It is tempting to venerate images of bodies gathered, simply because they are seductive. They contain the charge of all that is political—the possibility of power in conflict. For this reason, they appear consistently in the mediated distribution channels and propaganda produced by the powerful and the powerless alike, ranging from cable news to social media, serving as manipulated evidence of legitimacy, potential, and control that stands in for and tells the stories of political events. The appearance of such “image-myths” preoccupies John Sparagana’s recent body of work at Corbett vs. Dempsey.
In his 1960 socio-historical tome Crowds and Power, Bulgarian-born author Elias Canetti identifies a distinction between the open and closed form of a crowd. The open crowd is characterized chiefly by its desire to grow, and when growth ceases, it dissipates. Conversely, the closed crowd “renounces growth” and by putting up boundaries, it “creates a space for itself which it will fill.”(1) While the open crowd has impressive spontaneity, the closed crowd remains stable because it is such a controlled form of gathering that the crowd knows it can reform and reassemble as needed, and often at regular intervals.
The Houston-based Sparagana utilizes images of both open and closed crowds in his “Crowds & Powder” series of photographic collages. At first glance, the work struck me as simple… or easy, or familiar. Just generate a work from a picture of a crowd and instill your art with politics. But upon closer examination, complete with double takes and surprise encounters, a slow-read emerged, piquing my curiosity.
In Crowds & Powder: The Revolutionaries 3 (2013), the artist enlarges an image from a photographic spread in Time magazine covering the 2011 protests in Cairo’s Tahrir Square. He first “fatigues” the images by crumpling them and carrying them around in his pockets, repeating the process with multiple copies of the same magazine pages.
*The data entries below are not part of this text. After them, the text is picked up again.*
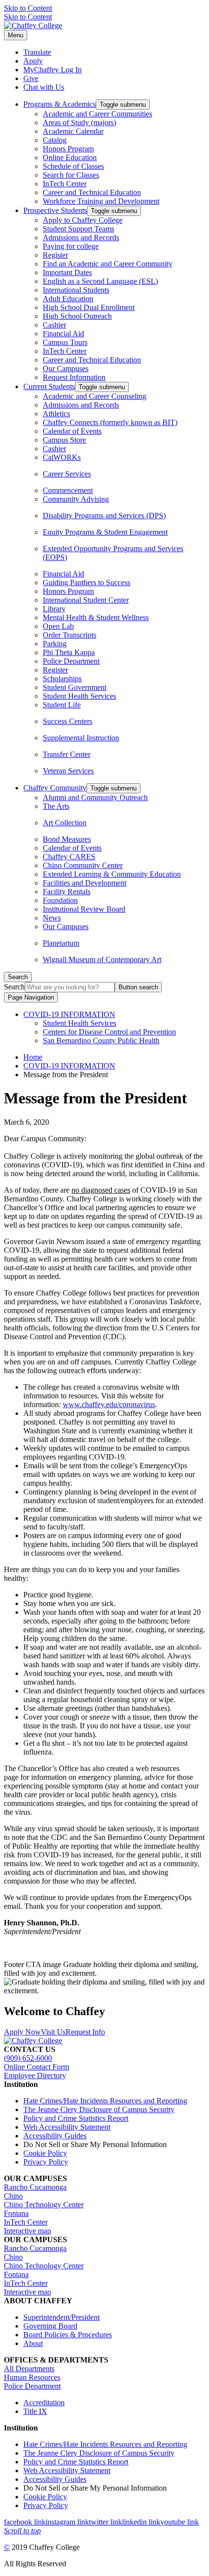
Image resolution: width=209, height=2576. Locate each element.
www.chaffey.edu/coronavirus (109, 1404)
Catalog (55, 140)
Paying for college (71, 246)
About (33, 2343)
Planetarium (61, 943)
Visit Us (53, 2032)
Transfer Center (66, 754)
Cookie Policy (45, 2153)
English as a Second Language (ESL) (100, 281)
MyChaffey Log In (52, 70)
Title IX (35, 2411)
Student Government (74, 687)
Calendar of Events (72, 431)
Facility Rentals (66, 891)
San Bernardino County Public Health (101, 1040)
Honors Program (68, 149)
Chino (13, 2196)
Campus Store (64, 440)
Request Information (74, 377)
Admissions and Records (81, 237)
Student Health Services (79, 696)
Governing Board (50, 2326)
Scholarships (62, 678)
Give (30, 78)
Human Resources (32, 2377)
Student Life (62, 705)
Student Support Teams (78, 229)
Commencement (68, 490)
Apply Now (22, 2032)
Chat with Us (43, 87)
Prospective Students (55, 210)
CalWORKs (62, 457)
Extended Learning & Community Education (112, 874)
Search (14, 987)
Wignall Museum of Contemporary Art (102, 959)
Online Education (70, 157)
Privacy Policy (45, 2162)
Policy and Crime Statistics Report (75, 2118)
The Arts (56, 806)
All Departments (29, 2368)
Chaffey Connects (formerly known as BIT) (110, 422)
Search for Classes (71, 175)
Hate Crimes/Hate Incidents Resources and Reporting (105, 2101)
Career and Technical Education (92, 192)
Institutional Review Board (84, 909)
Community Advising (76, 499)
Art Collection (65, 823)
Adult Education (68, 299)
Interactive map (27, 2231)
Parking (55, 644)
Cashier (54, 325)
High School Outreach (77, 316)
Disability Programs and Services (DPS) (104, 515)
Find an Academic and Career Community (108, 264)
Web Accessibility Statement (66, 2127)
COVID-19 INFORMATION (69, 1014)
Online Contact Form (36, 2067)
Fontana (16, 2213)
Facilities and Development (84, 883)
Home (32, 1057)
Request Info (85, 2032)
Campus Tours (65, 342)
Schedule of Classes (73, 166)
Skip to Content (28, 8)
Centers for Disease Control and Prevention (109, 1032)
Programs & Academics (59, 104)
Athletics (56, 414)
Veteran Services (68, 771)
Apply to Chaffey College (82, 220)
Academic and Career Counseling (94, 396)
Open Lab (58, 626)
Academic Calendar (73, 131)
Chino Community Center (82, 865)
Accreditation (44, 2402)
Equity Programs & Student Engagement (105, 532)
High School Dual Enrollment (89, 307)
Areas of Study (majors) (79, 122)
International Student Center (86, 600)
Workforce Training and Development (101, 201)
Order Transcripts (69, 635)
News (52, 918)
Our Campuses (65, 368)
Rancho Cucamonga (35, 2187)
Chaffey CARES (69, 857)
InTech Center (65, 184)
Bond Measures (67, 839)
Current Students (49, 386)
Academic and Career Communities (97, 114)
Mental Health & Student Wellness (96, 617)
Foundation (60, 900)
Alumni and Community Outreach (95, 797)
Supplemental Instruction (81, 738)
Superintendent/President (61, 2317)
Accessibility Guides (55, 2136)
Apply (33, 61)
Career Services (67, 474)
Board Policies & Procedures (67, 2334)
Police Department (71, 661)
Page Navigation (31, 997)
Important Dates (67, 272)
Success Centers (67, 721)
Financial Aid (63, 333)
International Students (76, 290)
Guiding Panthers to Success (86, 582)
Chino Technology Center (44, 2204)
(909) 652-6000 (28, 2058)
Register (55, 255)
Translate (37, 52)
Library (54, 609)
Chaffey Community (55, 788)
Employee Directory (35, 2075)
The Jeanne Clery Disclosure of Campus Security (98, 2109)
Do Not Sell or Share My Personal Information (95, 2144)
He then slices the pages into hundreds of tiny squares, recomposing the image by joining the squares from different pages together. The sharp image thus becomes pixelated while being expanded at the same time, not unlike the process of digitally increasing the dimensions of a photograph with fixed resolution. The recombined image is enlarged, though clarity of detail is lost. Sparagana then applies gold-and-white oil stick to the paper in order to obscure a central portion of the crowd. Canetti describes such central cores as the “determination of movement,” representing the goal and origin of the “open crowd”; as he explains, “they have a goal which is there before they can find words for it. The goal is the blackest spot where most people are gathered.”(2) For Canetti, the collective’s inner core is the part that is intentional, and everything else is purely spontaneous.
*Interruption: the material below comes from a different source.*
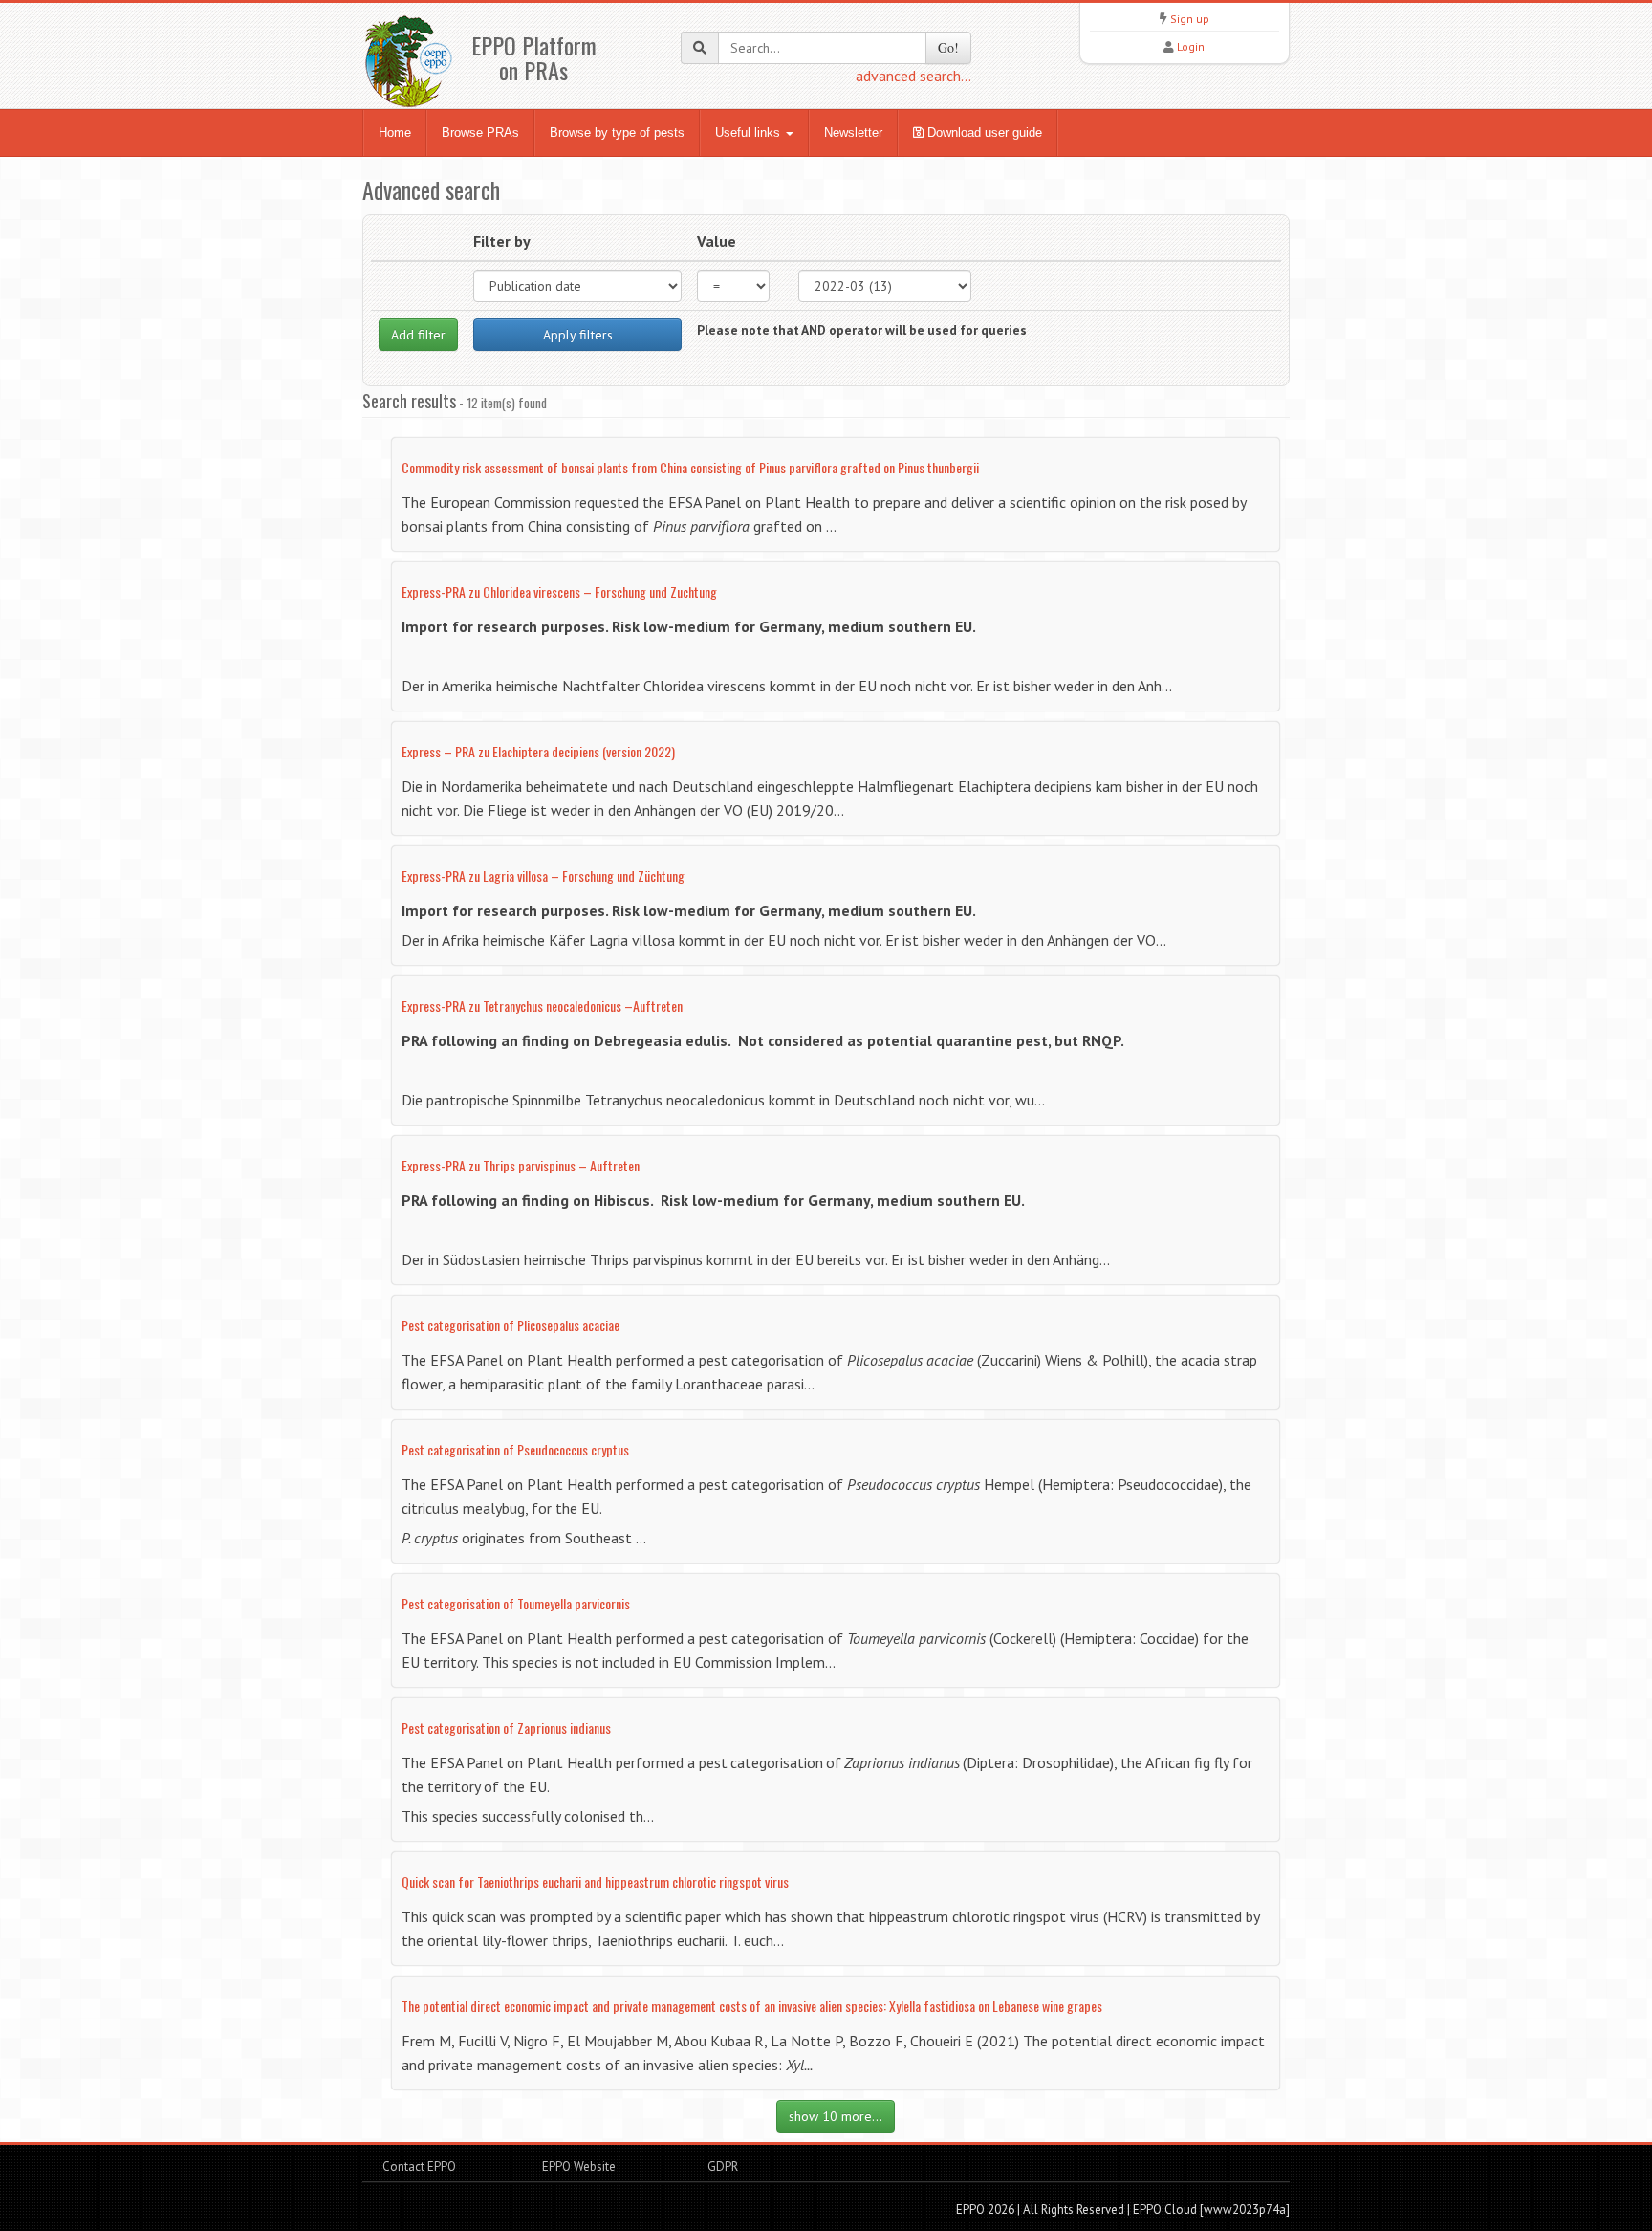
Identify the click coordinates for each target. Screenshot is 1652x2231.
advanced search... (913, 75)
In recent years, images replicated through viral circulation and reproduced in mass and social media have become undeniably significant for political movements like those in Egypt and throughout the Middle East and North Africa. In their efforts to gain legitimacy, solidarity, recognition, such movements actively produce images and are, in turn, produced by them. Exceeding the simple application of political content to the work of art, Sparagana’s critique becomes visible when he manipulates and reconfigures each image individually through collage. Grappling with politics as a category in scenes ranging from revolutionary Egypt to an assembly in Times Square and an unidentified street, some works emerge from the open crowd, pulsating from the center into something uncontrollable. Others, like Mercenary 2 (2013) and Kennedy Brothers 1 (2012), address the closed crowd—the controlled and intentional power that trades off the potential of spontaneous social power for concentrated and methodical politics. Through the expansion and obscuring of the images’ details, Sparagana dissects the event’s process of loss and transformation, which it must undergo in order to become an image-myth.
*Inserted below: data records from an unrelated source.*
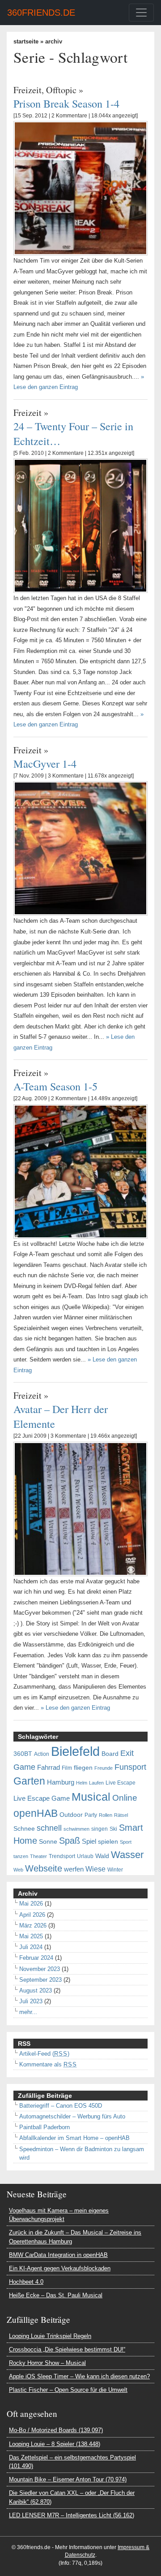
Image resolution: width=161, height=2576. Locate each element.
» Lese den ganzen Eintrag (75, 1707)
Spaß (69, 1841)
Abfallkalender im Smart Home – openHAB (74, 2138)
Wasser (127, 1855)
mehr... (28, 2012)
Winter (115, 1870)
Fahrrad (48, 1767)
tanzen (20, 1856)
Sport (125, 1842)
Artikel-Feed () (44, 2053)
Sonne (48, 1841)
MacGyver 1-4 (44, 763)
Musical (91, 1796)
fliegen (83, 1767)
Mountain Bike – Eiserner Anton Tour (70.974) (68, 2479)
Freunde (103, 1768)
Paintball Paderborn (44, 2127)
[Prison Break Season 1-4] (80, 188)
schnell (49, 1828)
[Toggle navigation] (141, 13)
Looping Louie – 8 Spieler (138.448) (54, 2444)
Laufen (96, 1782)
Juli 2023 (30, 2001)
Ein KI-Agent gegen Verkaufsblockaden (59, 2268)
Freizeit (27, 90)
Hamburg (60, 1782)
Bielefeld (75, 1751)
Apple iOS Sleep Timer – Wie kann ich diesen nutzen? (79, 2376)
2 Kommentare (69, 115)
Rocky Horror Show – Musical (47, 2363)
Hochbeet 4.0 (26, 2281)
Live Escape (121, 1783)
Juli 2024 (30, 1947)
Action (41, 1754)
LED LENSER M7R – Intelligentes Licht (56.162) (71, 2515)
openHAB (35, 1813)
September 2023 (40, 1979)
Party (91, 1815)
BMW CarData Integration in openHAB (58, 2255)
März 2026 (33, 1925)
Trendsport (62, 1856)
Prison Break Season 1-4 (66, 103)
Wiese (95, 1869)
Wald (102, 1856)
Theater (38, 1856)
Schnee (24, 1828)
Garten (29, 1781)
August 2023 (35, 1990)
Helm (81, 1782)
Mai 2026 (31, 1903)
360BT (22, 1753)
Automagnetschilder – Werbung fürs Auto (72, 2116)
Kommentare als (48, 2064)
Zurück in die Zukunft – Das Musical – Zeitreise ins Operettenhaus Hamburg (75, 2236)
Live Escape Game (41, 1798)
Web (18, 1869)
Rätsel (121, 1815)
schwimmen (76, 1829)
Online (124, 1797)
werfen (74, 1869)
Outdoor (71, 1814)
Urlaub (85, 1856)
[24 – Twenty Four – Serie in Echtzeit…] (80, 525)
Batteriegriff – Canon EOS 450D (60, 2105)
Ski (113, 1829)
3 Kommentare (66, 776)
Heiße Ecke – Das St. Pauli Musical (55, 2295)
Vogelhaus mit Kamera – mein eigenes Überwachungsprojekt (59, 2214)
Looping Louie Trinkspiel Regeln (50, 2336)
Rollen (105, 1815)
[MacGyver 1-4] (80, 848)
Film (67, 1768)
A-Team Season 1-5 (55, 1086)
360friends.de (41, 12)
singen (99, 1829)
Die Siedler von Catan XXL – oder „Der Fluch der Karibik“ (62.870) (72, 2497)
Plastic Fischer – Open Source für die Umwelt (68, 2389)
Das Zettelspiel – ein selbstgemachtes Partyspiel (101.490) (72, 2461)
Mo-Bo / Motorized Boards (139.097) (56, 2430)
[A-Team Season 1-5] (80, 1170)
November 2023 (39, 1969)
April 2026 (32, 1914)
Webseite (43, 1868)
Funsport (130, 1767)
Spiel (89, 1841)
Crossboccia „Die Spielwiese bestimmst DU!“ (67, 2349)
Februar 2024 (36, 1957)
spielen (108, 1841)
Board (110, 1753)
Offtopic (61, 90)
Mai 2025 (31, 1936)
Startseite (25, 41)
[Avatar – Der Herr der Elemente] (80, 1508)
The “Crowds & Powder” exhibition concludes the gallery’s fall series, which also includes presentations of four different collections of books printed and painted by Arturo Herrera, as well as “Portraits,” painter Jackie Saccoccio’s first solo show in Chicago. Combined with its investment in regional art histories, Corbett vs. Dempsey is extraordinary in that it has a clear program with a special emphasis on neglected, mid-century works. It has a reason for being that is continuously renewed and rethought. If more spaces committed themselves consciously to such concerted efforts, the art world would be better for it.
1) Elias Canetti, Crowds and Power, trans. Carol Stewart (New York: Farrar, Strauss & Giroux, 1984), 16–17. 2) Canetti, 16.